En complément de cette vision, il y a la cohérence technique ; la cohérence dans les axes de développement et la déclinaison de cette vision en projets concrets et structurants. C’est un atout pour le Togo d’avoir une vision claire accompagnée d’actions. Ceux-ci ont démarré depuis un certain temps, notamment pour améliorer les investissements. Nous sommes conscients qu’aujourd’hui, le secteur privé sera le moteur de la croissance économique et de la transformation structurelle de l’économie togolaise. En cela, on peut citer les différentes réformes sur le climat des affaires, notamment la création des entreprises qui est beaucoup plus facile dans notre pays depuis un certain temps, le raccordement à l’électricité qui est un facteur de production souvent rédhibitoire pour les entreprises, l’acquisition du foncier avec l’adoption récente du code foncier, la protection des investisseurs avec les garanties qu’offrent les tribunaux, que ce soit les tribunaux commerciaux, ou la cour d’arbitrage. Donc, le Togo offre en matière de sécurité et de cadre réglementaire, des avantages.
Et naturellement, il y a d’autres avantages comparatifs qui s’ajoutent à cela. Il s’agit la position stratégique du Togo dans le golfe de Guinée qui n’est pas une position particulière, mais unique. Aucun pays n’a les avantages que le Togo a vis-à-vis de son port en eau profonde. Un autre avantage, c’est l’histoire du Togo qui fait qu’il a toujours eu cette culture de terre de transit ou de connexion entre les pays de l’hinterland qui n’ont pas accès à la mer, et les produits commerciaux. Le Togo a toujours eu ce positionnement. En termes de commerce dans la région ouest-africaine, il faut noter que le Togo est une terre de commerce, et donc un pays d’ouverture qui permet à tout investisseur de se rapprocher d’un marché de 300 millions d’habitants. Il aura les avantages du marché, sans avoir les inconvénients de l’appareil administratif. Nous pensons offrir une agilité administrative et technique qui permet justement de faire en sorte que ceux qui viennent s’installer ici, aient des avantages en termes de souplesse. Ils se rapprochent du marché ouest-africain, c’est vrai, mais aussi des marchés américain, chinois ou européen. Le port de Lomé est l’un des ports les plus connectés à ces régions, sans parler des mesures dont le Togo est bénéficiaire comme le visa textile dans le cadre de l’Agoa et l’acte qui permet d’exporter librement vers l’Union européenne.

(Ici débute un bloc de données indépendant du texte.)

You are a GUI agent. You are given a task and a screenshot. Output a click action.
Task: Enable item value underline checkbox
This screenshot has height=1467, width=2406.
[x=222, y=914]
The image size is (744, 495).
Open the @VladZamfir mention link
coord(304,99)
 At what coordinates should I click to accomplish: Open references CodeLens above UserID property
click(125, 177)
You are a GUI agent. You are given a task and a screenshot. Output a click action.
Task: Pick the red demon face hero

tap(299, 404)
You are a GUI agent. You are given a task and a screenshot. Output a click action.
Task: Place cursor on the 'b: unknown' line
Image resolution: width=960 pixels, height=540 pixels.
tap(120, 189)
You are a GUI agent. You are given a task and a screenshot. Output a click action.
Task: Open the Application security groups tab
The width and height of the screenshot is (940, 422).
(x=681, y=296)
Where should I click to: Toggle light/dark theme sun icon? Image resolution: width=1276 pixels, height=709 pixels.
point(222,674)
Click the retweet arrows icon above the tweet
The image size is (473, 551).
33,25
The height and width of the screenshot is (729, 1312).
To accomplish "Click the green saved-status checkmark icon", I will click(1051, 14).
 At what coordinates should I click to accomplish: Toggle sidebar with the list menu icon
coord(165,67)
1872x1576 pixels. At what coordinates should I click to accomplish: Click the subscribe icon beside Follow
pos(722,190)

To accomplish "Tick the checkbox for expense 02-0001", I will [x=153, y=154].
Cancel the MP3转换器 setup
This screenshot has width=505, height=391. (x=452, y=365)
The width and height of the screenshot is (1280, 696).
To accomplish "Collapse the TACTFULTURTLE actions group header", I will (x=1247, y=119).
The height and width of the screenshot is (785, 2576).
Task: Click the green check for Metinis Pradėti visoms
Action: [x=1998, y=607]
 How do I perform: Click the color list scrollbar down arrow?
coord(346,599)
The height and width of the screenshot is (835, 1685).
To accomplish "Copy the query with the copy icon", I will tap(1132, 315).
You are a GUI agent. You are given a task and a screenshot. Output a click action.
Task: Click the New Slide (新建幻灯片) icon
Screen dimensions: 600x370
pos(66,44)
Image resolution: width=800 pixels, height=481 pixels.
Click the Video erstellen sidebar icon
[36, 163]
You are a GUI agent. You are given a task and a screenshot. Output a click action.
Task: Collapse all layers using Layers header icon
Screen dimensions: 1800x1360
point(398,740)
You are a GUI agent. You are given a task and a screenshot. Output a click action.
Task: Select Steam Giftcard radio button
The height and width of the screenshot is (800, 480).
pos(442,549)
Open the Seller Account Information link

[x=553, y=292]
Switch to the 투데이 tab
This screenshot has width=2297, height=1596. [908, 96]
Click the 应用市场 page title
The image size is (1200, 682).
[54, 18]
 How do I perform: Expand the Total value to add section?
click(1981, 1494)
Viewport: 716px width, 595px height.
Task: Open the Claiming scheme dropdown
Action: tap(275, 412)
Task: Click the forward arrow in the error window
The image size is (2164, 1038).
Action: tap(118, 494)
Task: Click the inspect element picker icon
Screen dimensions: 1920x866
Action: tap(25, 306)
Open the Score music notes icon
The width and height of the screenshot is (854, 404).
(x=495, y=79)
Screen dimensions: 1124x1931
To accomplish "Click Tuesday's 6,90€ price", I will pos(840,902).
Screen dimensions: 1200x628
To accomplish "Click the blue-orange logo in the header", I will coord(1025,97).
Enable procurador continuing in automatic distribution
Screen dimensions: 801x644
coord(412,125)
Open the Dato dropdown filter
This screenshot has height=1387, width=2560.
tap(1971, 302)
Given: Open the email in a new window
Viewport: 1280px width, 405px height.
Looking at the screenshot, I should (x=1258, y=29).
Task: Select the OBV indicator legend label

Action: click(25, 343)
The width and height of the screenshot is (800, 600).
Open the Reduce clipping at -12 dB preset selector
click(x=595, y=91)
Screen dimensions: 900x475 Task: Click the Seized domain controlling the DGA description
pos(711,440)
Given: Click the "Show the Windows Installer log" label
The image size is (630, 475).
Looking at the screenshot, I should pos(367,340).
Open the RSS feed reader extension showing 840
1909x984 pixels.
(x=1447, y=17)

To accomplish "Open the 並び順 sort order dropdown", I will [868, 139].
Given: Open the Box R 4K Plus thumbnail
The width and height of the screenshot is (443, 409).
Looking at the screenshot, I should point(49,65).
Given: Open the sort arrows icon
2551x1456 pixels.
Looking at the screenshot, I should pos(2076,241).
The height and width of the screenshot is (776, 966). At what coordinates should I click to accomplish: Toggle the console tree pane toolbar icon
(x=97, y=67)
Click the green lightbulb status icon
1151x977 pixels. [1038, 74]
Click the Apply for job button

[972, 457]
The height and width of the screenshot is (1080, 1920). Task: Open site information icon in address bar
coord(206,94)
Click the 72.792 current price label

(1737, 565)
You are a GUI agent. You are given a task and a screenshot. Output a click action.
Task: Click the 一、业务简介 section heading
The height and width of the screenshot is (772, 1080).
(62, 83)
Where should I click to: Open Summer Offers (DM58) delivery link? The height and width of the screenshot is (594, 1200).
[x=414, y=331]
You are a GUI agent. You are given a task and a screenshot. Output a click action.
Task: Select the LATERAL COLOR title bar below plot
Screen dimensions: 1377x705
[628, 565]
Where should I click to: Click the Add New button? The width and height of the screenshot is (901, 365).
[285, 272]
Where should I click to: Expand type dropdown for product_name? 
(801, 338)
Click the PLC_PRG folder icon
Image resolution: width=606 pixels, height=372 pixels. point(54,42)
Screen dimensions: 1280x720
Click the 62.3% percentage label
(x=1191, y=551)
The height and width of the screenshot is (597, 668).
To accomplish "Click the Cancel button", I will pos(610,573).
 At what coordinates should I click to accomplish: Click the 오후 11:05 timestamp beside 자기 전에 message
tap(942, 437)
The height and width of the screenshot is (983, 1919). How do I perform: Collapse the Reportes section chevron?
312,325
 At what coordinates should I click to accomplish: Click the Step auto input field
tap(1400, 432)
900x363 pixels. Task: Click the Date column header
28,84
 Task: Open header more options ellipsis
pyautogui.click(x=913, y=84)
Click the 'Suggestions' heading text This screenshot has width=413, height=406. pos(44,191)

Enfin, il y a également des avantages sur lesquels il n’y a pas eu besoin de discuter. China Merchants et BBOX qui sont déjà au Togo ont eu à le dire lors du Business Forum ; les uns et les autres l’ont confirmé : il s’agit de la qualité de la ressource humaine et de la vie au Togo en termes de sécurité et de stabilité. Il ne faut pas oublier le cadre financier qui offre une palette d’établissements financiers avec lesquels on peut travailler.
Vision Togo 2030, où en êtes-vous ?
Fondamentalement aujourd’hui, nous nous focalisons sur le PND, qui nous parait plus orienté vers nos objectifs immédiats et l’urgence que nous avons à répondre aux besoins de la population. Le long terme oui, mais l’exécution stratégique d’abord.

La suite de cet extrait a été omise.